On January 9, 2026, Gertel Eitan, a director at Dycom Industries, Inc. (NYSE:DY), sold 3,645 shares of the company's common stock at $345.62 each. This transaction leaves Eitan with 15,997 shares. Dycom, a key player in the telecommunications infrastructure industry, focuses on fiber-to-the-home, wireless programs, and maintenance work, competing with companies like MasTec and Quanta Services.
Dycom has been experiencing significant growth, driven by strong execution in fiber builds and wireless programs. The company's contract revenues increased by 13% year over year, reaching $4.09 billion in the first nine months of fiscal 2026. This growth is supported by a robust public infrastructure funding environment and optimism surrounding the Broadband Equity, Access, and Deployment (BEAD) program, as highlighted by Zacks.

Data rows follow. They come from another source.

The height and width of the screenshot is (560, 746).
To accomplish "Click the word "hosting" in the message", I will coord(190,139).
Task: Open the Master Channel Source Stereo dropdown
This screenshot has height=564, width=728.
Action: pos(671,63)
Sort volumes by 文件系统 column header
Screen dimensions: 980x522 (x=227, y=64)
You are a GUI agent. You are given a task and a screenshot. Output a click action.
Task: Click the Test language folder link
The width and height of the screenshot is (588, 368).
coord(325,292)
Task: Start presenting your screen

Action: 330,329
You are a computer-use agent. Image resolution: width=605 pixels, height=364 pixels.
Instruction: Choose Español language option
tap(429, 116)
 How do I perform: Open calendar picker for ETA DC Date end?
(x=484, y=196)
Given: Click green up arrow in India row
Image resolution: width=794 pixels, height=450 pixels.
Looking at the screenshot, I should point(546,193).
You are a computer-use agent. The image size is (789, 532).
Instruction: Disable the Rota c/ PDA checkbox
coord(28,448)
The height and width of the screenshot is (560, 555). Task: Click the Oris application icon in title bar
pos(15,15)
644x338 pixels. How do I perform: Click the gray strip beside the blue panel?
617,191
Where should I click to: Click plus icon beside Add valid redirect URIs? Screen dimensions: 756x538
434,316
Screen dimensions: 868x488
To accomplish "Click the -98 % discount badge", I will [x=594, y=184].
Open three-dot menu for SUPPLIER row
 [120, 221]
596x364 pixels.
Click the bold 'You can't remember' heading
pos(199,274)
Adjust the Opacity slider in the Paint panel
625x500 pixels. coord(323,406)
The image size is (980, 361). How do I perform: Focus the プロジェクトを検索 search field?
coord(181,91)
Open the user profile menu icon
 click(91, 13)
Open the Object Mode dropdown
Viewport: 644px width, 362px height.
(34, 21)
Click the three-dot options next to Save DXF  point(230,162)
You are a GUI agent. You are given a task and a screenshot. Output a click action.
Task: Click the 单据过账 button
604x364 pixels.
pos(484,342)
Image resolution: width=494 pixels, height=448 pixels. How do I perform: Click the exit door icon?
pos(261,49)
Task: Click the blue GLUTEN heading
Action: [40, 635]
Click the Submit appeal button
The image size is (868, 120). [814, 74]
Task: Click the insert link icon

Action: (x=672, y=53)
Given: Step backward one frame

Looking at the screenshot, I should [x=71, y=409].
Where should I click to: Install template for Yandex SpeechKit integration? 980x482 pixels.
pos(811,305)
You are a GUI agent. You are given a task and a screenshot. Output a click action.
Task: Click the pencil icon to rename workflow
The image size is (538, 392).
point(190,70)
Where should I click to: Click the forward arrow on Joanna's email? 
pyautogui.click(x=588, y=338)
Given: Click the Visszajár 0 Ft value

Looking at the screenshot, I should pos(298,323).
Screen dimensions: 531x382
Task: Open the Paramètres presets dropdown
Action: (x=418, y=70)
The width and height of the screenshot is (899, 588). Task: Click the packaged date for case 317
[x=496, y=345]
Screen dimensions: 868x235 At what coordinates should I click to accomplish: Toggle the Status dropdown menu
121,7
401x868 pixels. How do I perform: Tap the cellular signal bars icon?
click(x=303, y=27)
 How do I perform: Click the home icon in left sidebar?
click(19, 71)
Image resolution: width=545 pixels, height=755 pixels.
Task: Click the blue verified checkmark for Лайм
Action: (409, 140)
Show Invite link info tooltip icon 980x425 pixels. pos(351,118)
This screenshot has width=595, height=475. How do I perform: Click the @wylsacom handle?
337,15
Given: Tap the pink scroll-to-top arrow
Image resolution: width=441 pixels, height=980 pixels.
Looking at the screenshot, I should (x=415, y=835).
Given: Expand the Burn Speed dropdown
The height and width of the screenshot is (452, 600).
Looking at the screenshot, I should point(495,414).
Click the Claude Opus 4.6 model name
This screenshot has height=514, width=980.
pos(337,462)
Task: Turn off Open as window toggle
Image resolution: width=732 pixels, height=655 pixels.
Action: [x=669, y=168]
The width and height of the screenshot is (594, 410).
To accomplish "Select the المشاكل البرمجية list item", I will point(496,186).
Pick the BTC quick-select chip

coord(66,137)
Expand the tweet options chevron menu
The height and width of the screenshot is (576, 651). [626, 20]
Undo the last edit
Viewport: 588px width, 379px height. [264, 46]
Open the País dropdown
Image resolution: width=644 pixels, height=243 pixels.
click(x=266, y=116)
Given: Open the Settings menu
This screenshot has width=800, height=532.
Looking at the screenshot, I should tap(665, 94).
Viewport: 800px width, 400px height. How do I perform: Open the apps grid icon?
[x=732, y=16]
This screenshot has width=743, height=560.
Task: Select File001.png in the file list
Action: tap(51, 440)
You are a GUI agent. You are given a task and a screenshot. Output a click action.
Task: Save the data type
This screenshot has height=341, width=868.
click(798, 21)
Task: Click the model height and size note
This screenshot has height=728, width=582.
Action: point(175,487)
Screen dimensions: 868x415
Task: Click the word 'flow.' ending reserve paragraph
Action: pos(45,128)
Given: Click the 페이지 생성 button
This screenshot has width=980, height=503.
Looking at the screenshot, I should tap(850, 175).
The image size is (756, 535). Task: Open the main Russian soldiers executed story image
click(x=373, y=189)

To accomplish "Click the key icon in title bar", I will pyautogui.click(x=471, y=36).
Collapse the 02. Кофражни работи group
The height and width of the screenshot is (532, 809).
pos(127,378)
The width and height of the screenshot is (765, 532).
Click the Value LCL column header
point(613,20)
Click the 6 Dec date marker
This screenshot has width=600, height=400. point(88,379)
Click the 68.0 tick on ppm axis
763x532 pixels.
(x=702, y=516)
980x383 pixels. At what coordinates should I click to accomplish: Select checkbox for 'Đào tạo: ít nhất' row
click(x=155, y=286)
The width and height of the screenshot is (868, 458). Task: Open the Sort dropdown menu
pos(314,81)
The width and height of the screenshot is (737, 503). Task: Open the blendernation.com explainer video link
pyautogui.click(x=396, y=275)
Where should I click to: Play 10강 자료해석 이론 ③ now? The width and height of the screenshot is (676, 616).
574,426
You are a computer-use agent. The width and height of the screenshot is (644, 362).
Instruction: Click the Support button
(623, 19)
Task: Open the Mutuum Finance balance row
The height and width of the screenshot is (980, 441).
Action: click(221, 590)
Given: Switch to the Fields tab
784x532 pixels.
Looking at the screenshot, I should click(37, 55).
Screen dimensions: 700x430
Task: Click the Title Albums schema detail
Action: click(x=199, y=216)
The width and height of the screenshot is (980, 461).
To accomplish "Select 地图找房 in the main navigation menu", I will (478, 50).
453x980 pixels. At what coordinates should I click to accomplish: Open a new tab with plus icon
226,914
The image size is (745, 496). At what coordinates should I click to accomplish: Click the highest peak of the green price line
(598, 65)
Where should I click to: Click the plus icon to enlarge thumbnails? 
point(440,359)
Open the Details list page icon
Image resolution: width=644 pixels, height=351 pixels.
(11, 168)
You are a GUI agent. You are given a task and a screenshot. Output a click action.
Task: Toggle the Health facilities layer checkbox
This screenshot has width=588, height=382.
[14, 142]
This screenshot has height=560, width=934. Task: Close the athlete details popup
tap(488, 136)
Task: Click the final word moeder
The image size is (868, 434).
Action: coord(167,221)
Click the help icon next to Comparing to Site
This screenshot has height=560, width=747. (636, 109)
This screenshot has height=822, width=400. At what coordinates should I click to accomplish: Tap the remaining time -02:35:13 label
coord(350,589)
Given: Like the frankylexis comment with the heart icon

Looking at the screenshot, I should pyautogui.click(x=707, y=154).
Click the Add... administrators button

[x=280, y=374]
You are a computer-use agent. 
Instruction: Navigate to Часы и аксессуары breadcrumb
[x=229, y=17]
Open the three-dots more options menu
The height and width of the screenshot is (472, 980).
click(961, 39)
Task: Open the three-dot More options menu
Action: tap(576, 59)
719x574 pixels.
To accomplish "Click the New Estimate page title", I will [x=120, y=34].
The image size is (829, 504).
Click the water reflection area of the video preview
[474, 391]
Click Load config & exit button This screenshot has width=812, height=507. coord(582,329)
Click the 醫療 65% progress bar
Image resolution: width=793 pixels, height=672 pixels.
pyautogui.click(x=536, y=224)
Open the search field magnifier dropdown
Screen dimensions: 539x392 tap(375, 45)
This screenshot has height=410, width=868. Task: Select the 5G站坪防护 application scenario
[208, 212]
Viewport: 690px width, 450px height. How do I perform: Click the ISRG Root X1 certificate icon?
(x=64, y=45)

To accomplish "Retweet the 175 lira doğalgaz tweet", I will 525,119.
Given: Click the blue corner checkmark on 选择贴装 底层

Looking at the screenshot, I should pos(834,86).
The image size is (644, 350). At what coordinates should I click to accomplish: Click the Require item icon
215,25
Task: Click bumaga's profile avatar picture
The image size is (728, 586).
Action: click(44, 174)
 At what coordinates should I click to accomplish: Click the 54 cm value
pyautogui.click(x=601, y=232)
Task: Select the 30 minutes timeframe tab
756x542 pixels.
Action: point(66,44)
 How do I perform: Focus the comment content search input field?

The company's adjusted EBITDA margin improved by 140 basis points to 14.1%, indicating better profitability. Additionally, Dycom reduced its Days Sales Outstanding (DSO) by 14 days to 105 days, reflecting stronger billing and execution discipline. This improvement in financial metrics showcases Dycom's ability to manage its operations efficiently. Dycom's backlog stands at $8.22 billion, providing a solid foundation for future growth. The ongoing rollout of its Enterprise Resource Planning (ERP) system is expected to enhance efficiency and productivity as the company moves into fiscal 2027. This strategic move positions Dycom well for continued success in the competitive telecommunications infrastructure market.
Currently, DY's stock price is $338.81, reflecting a slight decrease of $0.87 or approximately -0.26%. The stock has fluctuated between $338.80 and $346.67 during the day. Over the past year, DY has reached a high of $366.65 and a low of $131.37. The company's market capitalization is approximately $9.81 billion, with a trading volume of 182,691 shares on the NYSE.